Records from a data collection
↓
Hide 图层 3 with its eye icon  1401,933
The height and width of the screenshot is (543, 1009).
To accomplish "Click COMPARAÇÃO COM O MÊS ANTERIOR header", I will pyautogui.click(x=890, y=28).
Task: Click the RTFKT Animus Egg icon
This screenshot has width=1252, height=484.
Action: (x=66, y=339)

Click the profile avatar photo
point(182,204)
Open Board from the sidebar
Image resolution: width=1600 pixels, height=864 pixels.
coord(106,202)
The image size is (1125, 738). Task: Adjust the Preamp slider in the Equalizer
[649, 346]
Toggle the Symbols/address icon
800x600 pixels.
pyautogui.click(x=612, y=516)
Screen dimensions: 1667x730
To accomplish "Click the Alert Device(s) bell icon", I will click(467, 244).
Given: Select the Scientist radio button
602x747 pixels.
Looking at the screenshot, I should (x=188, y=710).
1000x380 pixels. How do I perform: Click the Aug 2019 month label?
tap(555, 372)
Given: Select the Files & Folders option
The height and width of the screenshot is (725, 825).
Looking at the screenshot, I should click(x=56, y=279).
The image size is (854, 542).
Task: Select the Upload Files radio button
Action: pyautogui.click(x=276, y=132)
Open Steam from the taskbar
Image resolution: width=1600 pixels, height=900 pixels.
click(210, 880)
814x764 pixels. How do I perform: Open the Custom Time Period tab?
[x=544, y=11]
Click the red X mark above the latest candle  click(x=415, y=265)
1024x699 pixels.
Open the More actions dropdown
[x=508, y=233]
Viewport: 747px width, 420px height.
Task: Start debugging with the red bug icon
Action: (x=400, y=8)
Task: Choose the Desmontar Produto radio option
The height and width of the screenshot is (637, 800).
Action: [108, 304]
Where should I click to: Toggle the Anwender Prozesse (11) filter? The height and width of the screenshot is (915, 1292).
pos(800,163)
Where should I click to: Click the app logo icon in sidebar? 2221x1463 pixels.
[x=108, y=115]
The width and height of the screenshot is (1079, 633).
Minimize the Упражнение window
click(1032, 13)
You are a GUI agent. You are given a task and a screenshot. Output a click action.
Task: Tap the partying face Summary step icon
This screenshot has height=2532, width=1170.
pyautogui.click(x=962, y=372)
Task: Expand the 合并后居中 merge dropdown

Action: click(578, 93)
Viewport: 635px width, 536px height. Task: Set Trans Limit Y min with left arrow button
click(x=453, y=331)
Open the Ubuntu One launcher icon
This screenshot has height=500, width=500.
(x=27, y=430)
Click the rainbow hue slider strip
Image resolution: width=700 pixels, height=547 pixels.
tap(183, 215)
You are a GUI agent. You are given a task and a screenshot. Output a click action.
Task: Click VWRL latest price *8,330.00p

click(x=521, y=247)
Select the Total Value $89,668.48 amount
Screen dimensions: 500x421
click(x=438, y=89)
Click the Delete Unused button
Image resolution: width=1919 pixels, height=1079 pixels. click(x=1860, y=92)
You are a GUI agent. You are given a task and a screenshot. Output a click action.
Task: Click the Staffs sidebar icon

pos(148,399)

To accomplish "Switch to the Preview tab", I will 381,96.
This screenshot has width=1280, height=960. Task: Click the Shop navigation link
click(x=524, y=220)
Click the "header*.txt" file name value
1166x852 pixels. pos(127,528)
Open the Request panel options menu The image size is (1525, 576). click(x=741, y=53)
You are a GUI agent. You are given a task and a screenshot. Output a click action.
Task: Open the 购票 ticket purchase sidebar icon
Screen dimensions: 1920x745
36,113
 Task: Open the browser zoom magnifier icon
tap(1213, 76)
↑
Work to be completed:
Copy out the lines above verbatim, beginning with the line that contains "Where should I click to: Click" and ending with the last line of the records, both included.

Exercise result:
Where should I click to: Click the app logo icon in sidebar? 2221x1463 pixels.
[x=108, y=115]
The width and height of the screenshot is (1079, 633).
Minimize the Упражнение window
click(1032, 13)
You are a GUI agent. You are given a task and a screenshot. Output a click action.
Task: Tap the partying face Summary step icon
This screenshot has height=2532, width=1170.
pyautogui.click(x=962, y=372)
Task: Expand the 合并后居中 merge dropdown

Action: click(578, 93)
Viewport: 635px width, 536px height. Task: Set Trans Limit Y min with left arrow button
click(x=453, y=331)
Open the Ubuntu One launcher icon
This screenshot has height=500, width=500.
(x=27, y=430)
Click the rainbow hue slider strip
Image resolution: width=700 pixels, height=547 pixels.
tap(183, 215)
You are a GUI agent. You are given a task and a screenshot. Output a click action.
Task: Click VWRL latest price *8,330.00p

click(x=521, y=247)
Select the Total Value $89,668.48 amount
Screen dimensions: 500x421
click(x=438, y=89)
Click the Delete Unused button
Image resolution: width=1919 pixels, height=1079 pixels. click(x=1860, y=92)
You are a GUI agent. You are given a task and a screenshot. Output a click action.
Task: Click the Staffs sidebar icon

pos(148,399)

To accomplish "Switch to the Preview tab", I will 381,96.
This screenshot has width=1280, height=960. Task: Click the Shop navigation link
click(x=524, y=220)
Click the "header*.txt" file name value
1166x852 pixels. pos(127,528)
Open the Request panel options menu The image size is (1525, 576). click(x=741, y=53)
You are a GUI agent. You are given a task and a screenshot. Output a click action.
Task: Open the 购票 ticket purchase sidebar icon
Screen dimensions: 1920x745
36,113
 Task: Open the browser zoom magnifier icon
tap(1213, 76)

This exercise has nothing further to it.